§ REQUEST: Update the records from the line containing "Task: Open the Pico" through the end of the records, replacing "thumbnail" with "preview image" and keeping everything else the same. Return only those lines.

§ DATA TO USE:
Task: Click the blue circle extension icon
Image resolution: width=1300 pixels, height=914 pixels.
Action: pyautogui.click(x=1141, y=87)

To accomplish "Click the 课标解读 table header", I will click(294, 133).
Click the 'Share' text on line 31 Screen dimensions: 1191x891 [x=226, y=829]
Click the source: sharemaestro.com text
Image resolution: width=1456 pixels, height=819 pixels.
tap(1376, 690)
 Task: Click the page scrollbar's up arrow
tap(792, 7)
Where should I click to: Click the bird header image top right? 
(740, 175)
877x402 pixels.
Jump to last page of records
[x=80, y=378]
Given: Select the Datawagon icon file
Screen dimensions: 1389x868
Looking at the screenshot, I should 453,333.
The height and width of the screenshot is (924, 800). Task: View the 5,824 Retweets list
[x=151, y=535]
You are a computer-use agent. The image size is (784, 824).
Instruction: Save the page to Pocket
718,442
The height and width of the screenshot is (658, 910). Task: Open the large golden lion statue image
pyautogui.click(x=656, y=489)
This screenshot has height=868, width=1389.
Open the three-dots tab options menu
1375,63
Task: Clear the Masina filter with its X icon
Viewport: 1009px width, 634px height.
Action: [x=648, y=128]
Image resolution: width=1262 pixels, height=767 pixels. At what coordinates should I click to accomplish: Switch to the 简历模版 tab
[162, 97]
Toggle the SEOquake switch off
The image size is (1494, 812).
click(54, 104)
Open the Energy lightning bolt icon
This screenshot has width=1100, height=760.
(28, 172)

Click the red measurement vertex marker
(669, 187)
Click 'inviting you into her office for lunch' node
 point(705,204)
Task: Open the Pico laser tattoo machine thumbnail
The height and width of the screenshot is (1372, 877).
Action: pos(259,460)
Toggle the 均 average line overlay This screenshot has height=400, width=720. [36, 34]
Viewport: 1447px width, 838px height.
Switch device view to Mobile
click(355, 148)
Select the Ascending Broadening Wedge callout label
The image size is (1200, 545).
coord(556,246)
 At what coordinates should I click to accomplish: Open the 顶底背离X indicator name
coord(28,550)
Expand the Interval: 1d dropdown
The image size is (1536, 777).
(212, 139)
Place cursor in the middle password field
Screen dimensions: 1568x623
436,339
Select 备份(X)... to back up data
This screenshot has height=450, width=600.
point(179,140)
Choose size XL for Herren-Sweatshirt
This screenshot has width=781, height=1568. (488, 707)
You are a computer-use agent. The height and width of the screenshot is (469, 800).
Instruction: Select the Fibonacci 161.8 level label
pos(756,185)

§ EXERCISE ANSWER:
Task: Open the Pico laser tattoo machine preview image
The height and width of the screenshot is (1372, 877).
Action: pos(259,460)
Toggle the 均 average line overlay This screenshot has height=400, width=720. [36, 34]
Viewport: 1447px width, 838px height.
Switch device view to Mobile
click(355, 148)
Select the Ascending Broadening Wedge callout label
The image size is (1200, 545).
coord(556,246)
 At what coordinates should I click to accomplish: Open the 顶底背离X indicator name
coord(28,550)
Expand the Interval: 1d dropdown
The image size is (1536, 777).
(212, 139)
Place cursor in the middle password field
Screen dimensions: 1568x623
436,339
Select 备份(X)... to back up data
This screenshot has height=450, width=600.
point(179,140)
Choose size XL for Herren-Sweatshirt
This screenshot has width=781, height=1568. (488, 707)
You are a computer-use agent. The height and width of the screenshot is (469, 800).
Instruction: Select the Fibonacci 161.8 level label
pos(756,185)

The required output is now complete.